Énoncé du problème = Poursuivez le récit de voyage à travers le Nevada en reprenant après sa dernière phrase.

Extrait choisi =
■ ■ ■ ■
Le long de la route, aux abords parsemés de rabbit bushes, buissons de petites fleurs jaunes aux senteurs agréablement aromatiques, très appréciés des Bugs Bunny locaux, apparaissent parfois au flanc d’une colline aride les vestiges d’une ville minière abandonnée avec son matériel rouillé, témoignage de l’époque héroïque des mines d’or et d’argent découvertes en 1859. Un temps quatrième producteur d’or du monde, le Nevada verra ses filons fabuleux s’épuiser à la fin du XIXe siècle, mais la découverte de gisements d’argent et de cuivre relancera l’économie au début du XXe.

Fantômes de l’Ouest, les petites villes, souvent séparées d’une centaine de kilomètres, se succèdent. Ambiance western garantie : une rue principale avec une station-service poussiéreuse, un drugstore décati avec machine à sous, une église et, un peu à l’écart entouré de mobile-home, l’inévitable maison close, puisqu’au Nevada la prostitution est légale, sauf à Las Vegas.

Mi-ville minière, mi-ville fantôme, la pittoresque Pioche (prononcer Pi-Hautche) doit son nom à un certain François Pioche, venu de San Francisco pour faire fortune. Sa Main Street fut le décor de nombreux règlements de compte, comme en témoigne Boot Hill, son cimetière local. Installé dans un ancien magasin, le Lincoln County Historical Museum raconte l’histoire de la ville et met en valeur les cultures indiennes de la région ainsi que la présence des travailleurs chinois lors de la construction du chemin de fer.

Non loin de Pioche, dans la Valley Of Fire, le musée Lost City, construit sur le site du Pueblo Grande, ancienne ville de briques de boue séchée, abandonnée aux alentours de 1150, retrace la culture des anciens Anasazis, disparus à l’arrivée des nouvelles tribus indiennes, Washoes, Païutes, Bannocks et Shoshones.

Ambiance western.

Avec le Cathedral Gorge State Park, on pénètre dans un monde étrange et silencieux et l’on ne peut être que saisi par l’atmosphère quasi magique de ses cathédrales de pierre, dressées comme des couteaux pointés vers le ciel, ses cheminées minérales, ses amas rocheux aux allures de vaisseaux fantômes.
■ ■ ■ ■
Section des données =
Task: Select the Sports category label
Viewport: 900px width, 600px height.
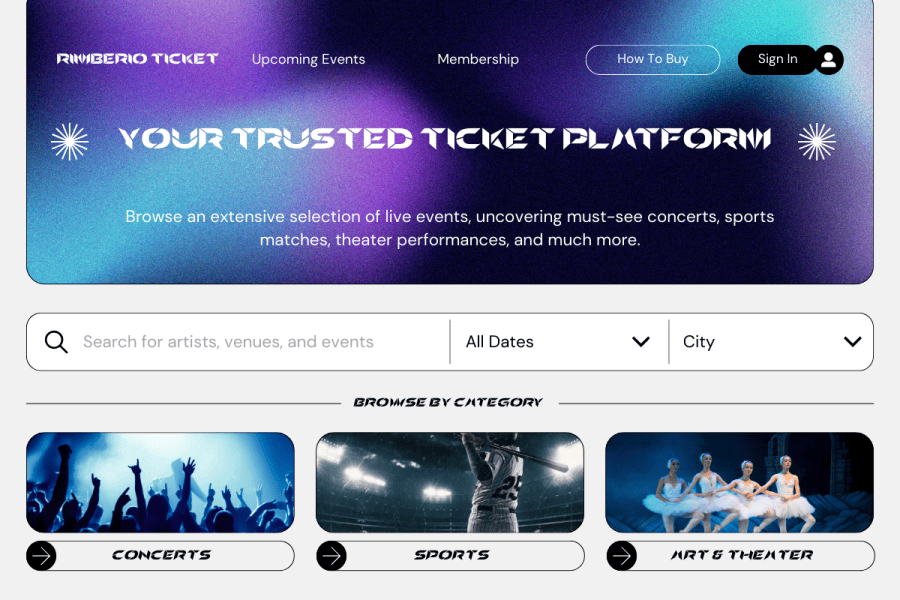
■ ■ ■ ■
Réponse proposée =
Toujours sur la route 50, Ely (prononcer ii-lii) semble nettement plus animée que Pioche. Soixante-dix-neuf ans durant, la ville bénéficia des mânes de la riche mine de cuivre de Ruth, avant de péricliter après sa fermeture en 1980. L’attraction locale est sans conteste l’historique hôtel Nevada, avec sa façade ornée de fresques western évoquant les riches heures des hors-la-loi de l’Ouest sauvage. Voués au jeu et à la boisson, le hall et le rez-de-chaussée bruissent en permanence des cliquetis des machines à sous. Sous les lumières gueulardes des néons colorés, éclairant les murs ornés de trophées de chasse tête de bisons, de caribous, d’ours, de cornes de bœuf et de panoplies de carabines Winchester et de colts Frontier, de rudes gaillards et gaillardes du cru boivent comme des trous et fument comme des pompiers à mille années lumières du politiquement correct du reste de l’Amérique.

Le calme revient dans l’air pur et le silence du Great Basin National Park, où se trouve la Lehman Cave, Monument national depuis 1922. Ses grottes spectaculaires, dont les origines datent de 550 à 600 millions d’années, plongent dans les entrailles de la terre et offrent un spectacle unique de stalactites, stalagmites, colonnes et draperies calcaires aux formes fantastiques.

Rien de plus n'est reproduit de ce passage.